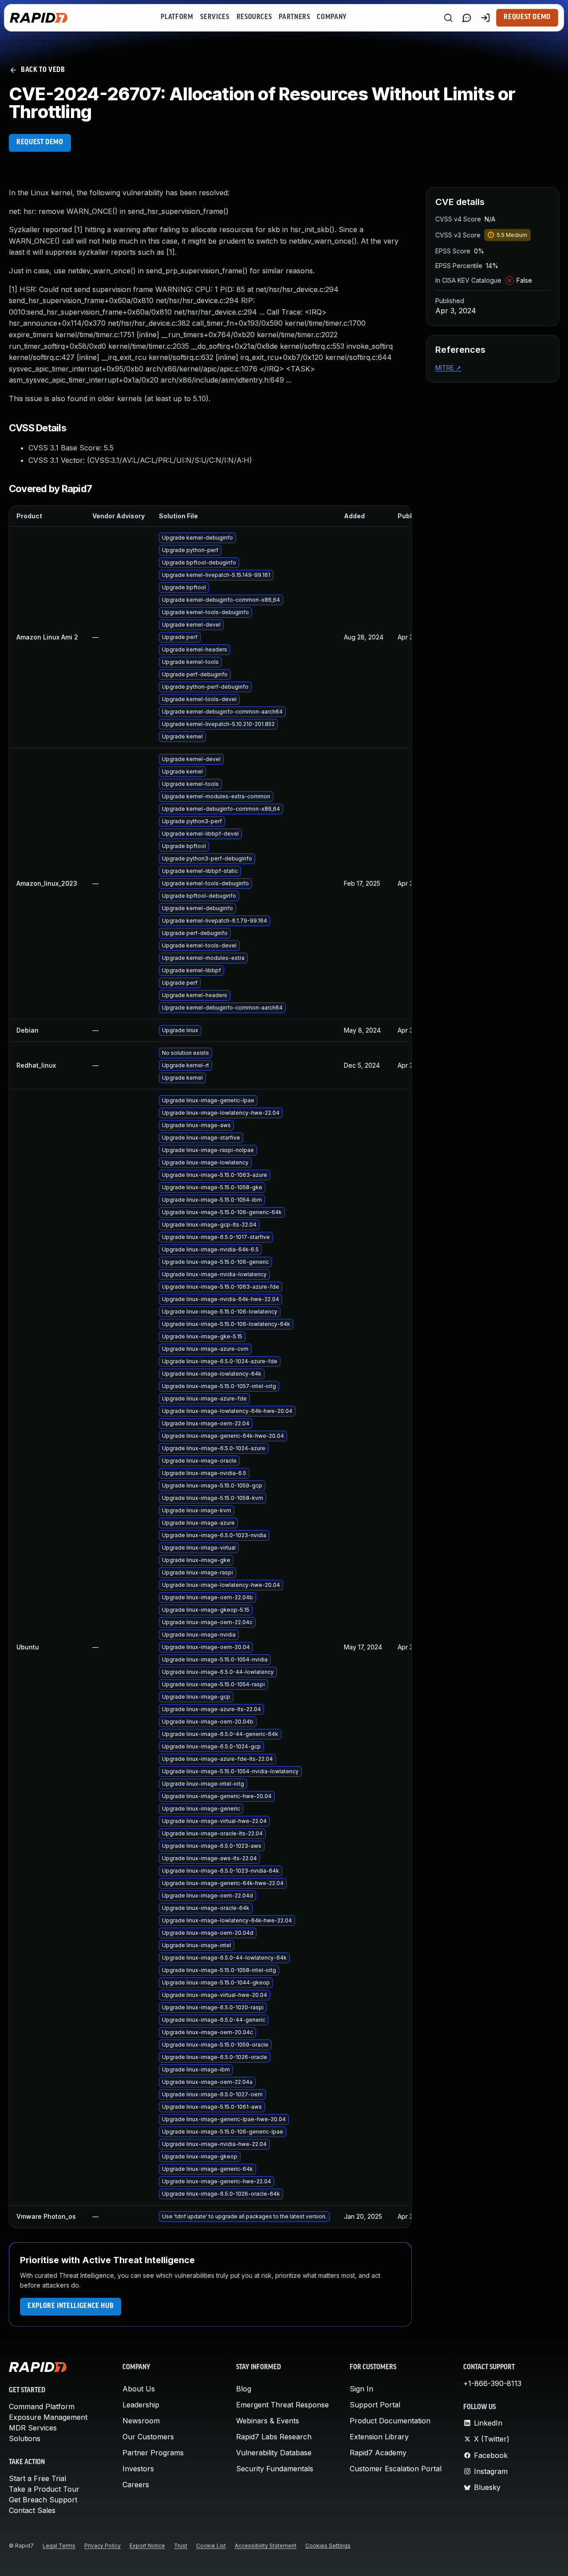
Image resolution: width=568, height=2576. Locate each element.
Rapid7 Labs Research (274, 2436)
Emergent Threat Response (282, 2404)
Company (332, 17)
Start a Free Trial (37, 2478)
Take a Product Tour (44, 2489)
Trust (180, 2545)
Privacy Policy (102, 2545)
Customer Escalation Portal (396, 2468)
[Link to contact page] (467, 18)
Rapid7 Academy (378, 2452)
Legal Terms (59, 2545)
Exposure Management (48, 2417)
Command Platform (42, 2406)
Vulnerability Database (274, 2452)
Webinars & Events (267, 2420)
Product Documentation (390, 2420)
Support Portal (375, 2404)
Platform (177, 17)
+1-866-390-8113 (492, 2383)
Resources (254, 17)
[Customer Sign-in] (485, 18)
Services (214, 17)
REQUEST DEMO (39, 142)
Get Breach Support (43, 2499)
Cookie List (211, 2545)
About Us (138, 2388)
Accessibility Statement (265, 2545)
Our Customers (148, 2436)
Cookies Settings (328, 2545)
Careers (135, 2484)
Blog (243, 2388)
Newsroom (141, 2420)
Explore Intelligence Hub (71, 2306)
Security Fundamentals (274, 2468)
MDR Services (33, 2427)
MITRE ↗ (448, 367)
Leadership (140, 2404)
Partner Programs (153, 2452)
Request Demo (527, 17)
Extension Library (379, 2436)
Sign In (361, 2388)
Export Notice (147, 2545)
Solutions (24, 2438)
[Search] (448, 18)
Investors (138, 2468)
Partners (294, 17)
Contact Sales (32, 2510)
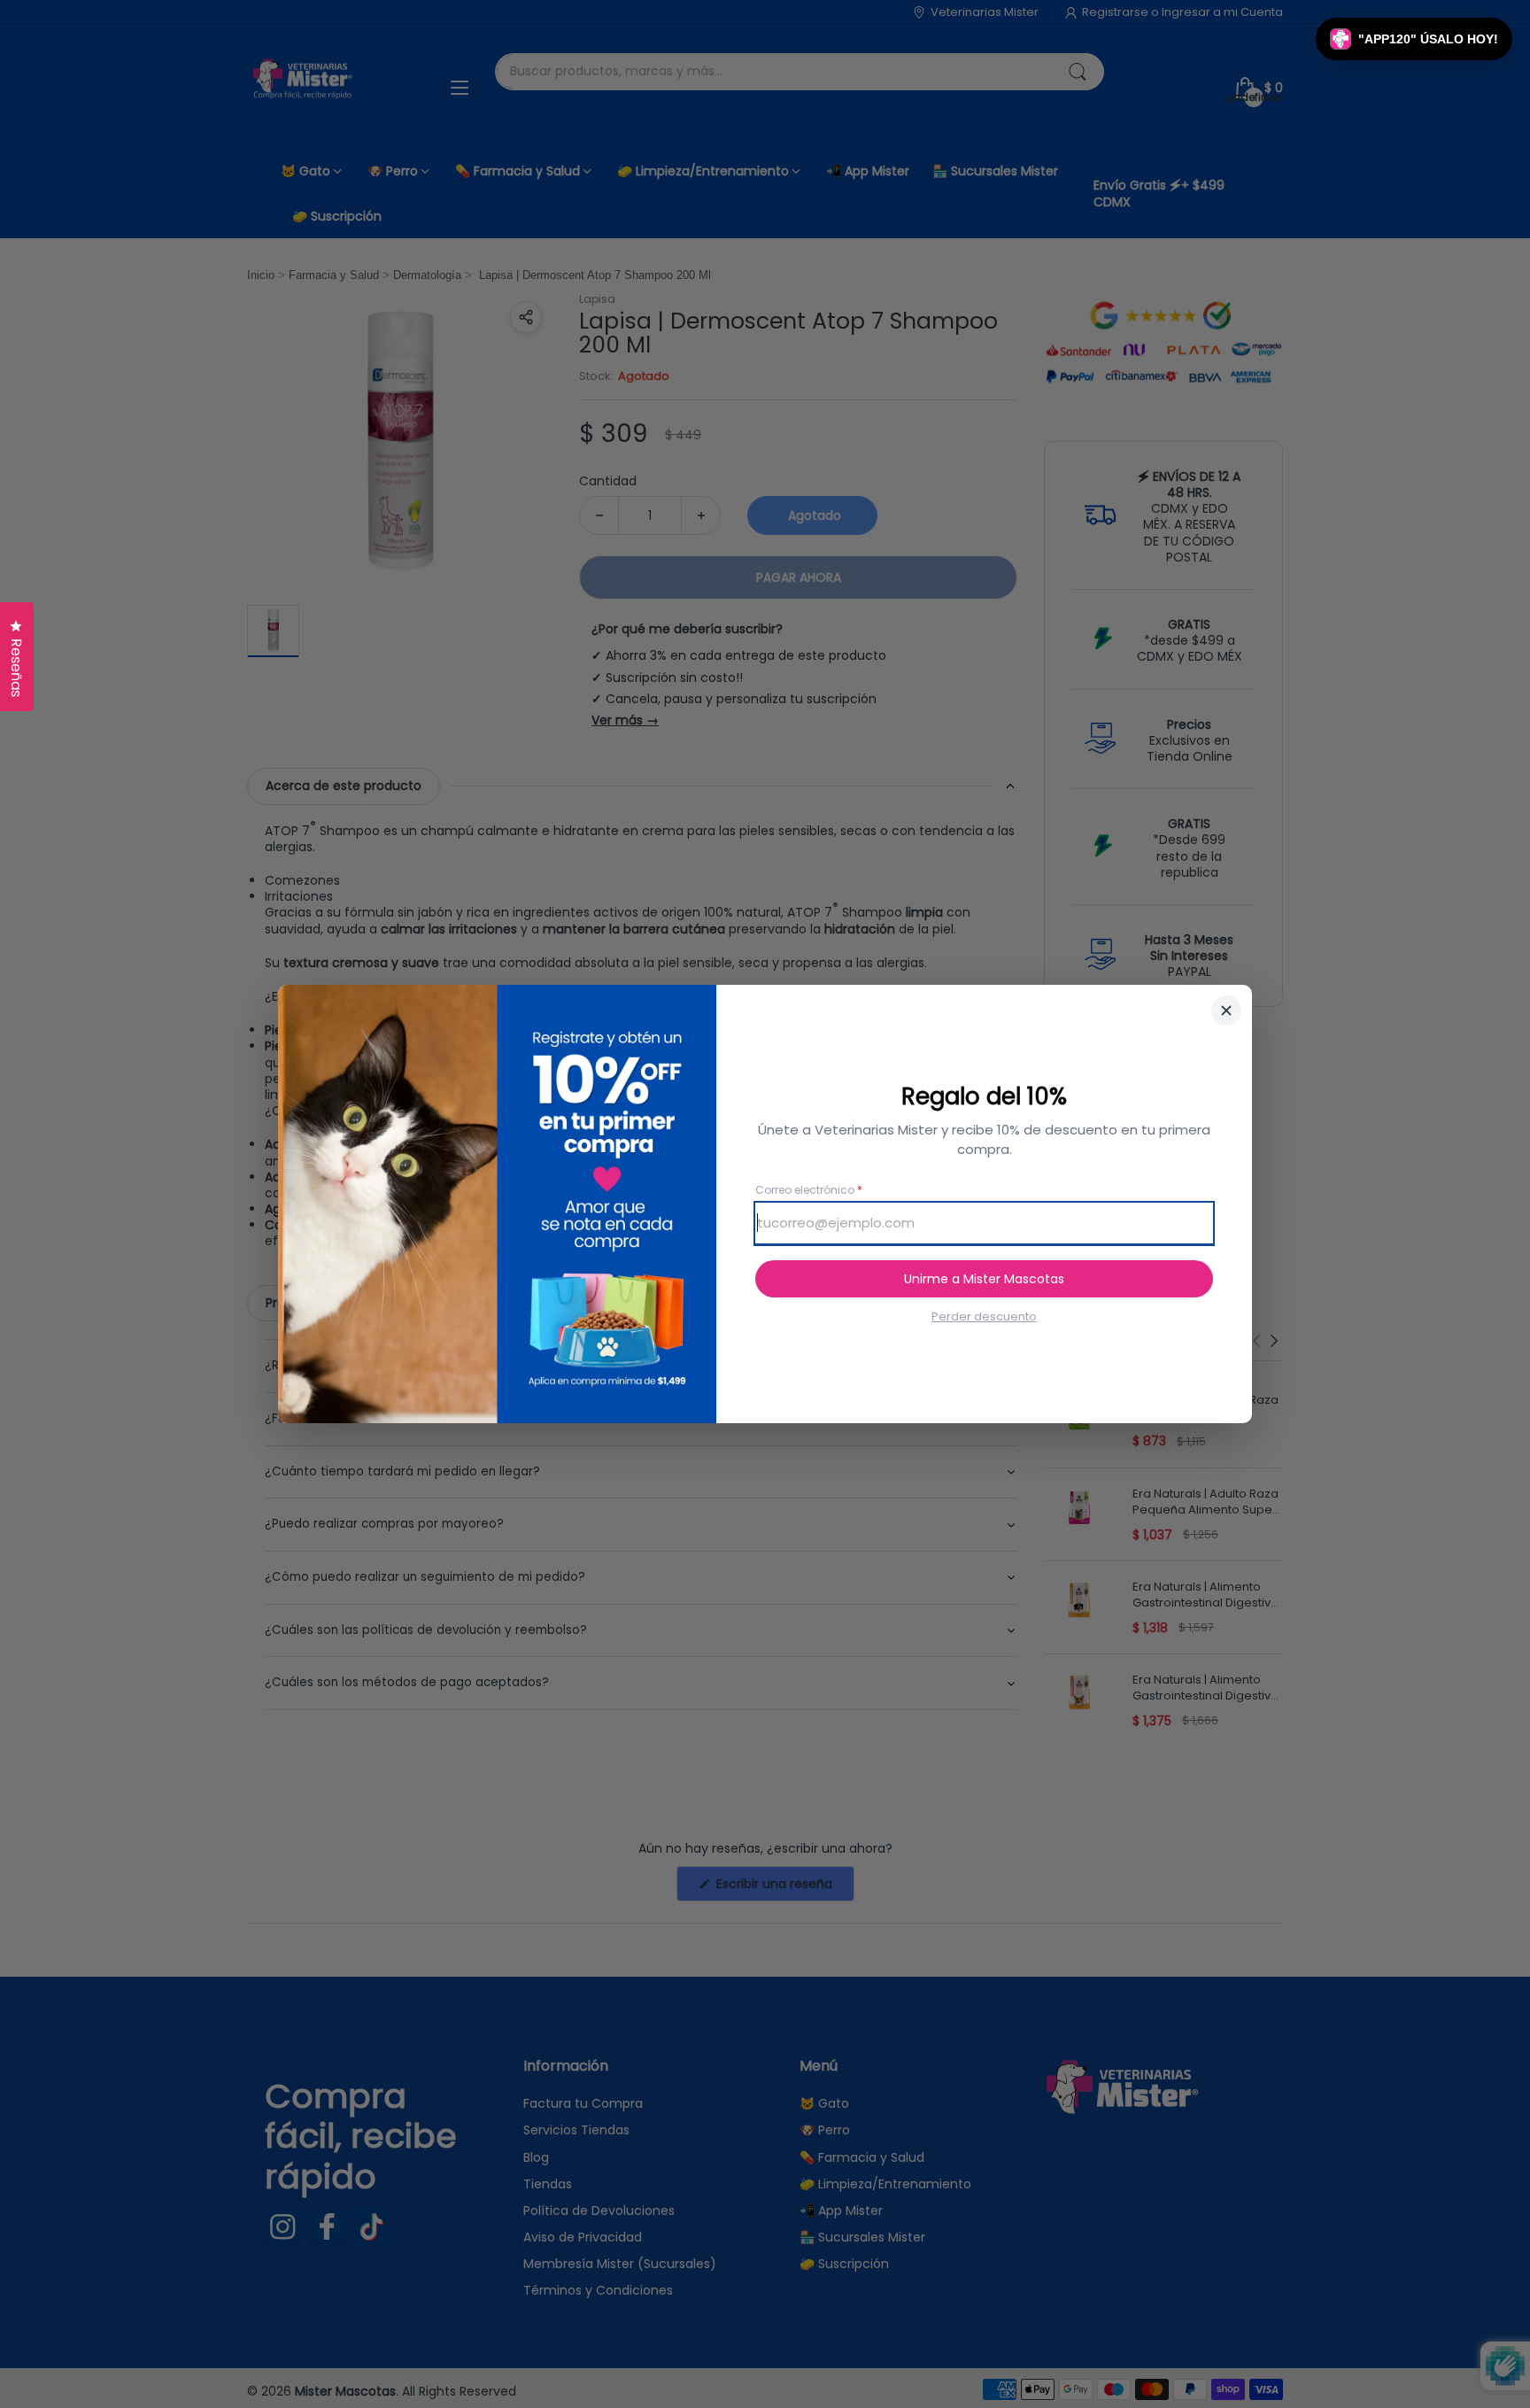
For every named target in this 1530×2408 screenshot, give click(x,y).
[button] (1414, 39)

--

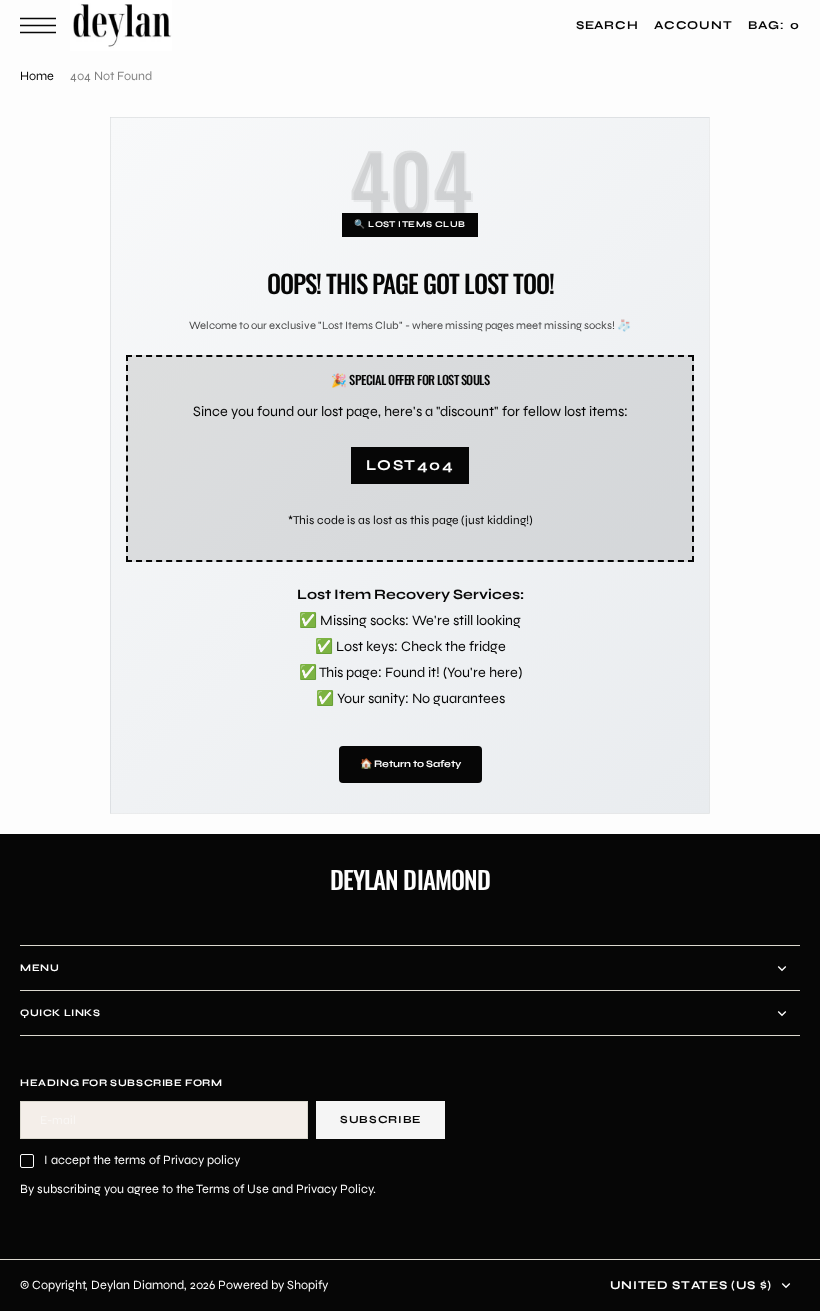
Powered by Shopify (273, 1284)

**Task directions**
Set down, exactly as they stand above, the lines starting with the line with "Platform (177, 17)" and going on through the line with "Newsroom (141, 2420)", and no others.

**Exercise answer**
Platform (177, 17)
+1-866-390-8113 (492, 2383)
Resources (254, 17)
[Customer Sign-in] (485, 18)
Services (214, 17)
REQUEST DEMO (39, 142)
Get Breach Support (43, 2499)
Cookie List (211, 2545)
About Us (138, 2388)
Accessibility Statement (265, 2545)
Our Customers (148, 2436)
Cookies Settings (328, 2545)
Careers (135, 2484)
Blog (243, 2388)
Newsroom (141, 2420)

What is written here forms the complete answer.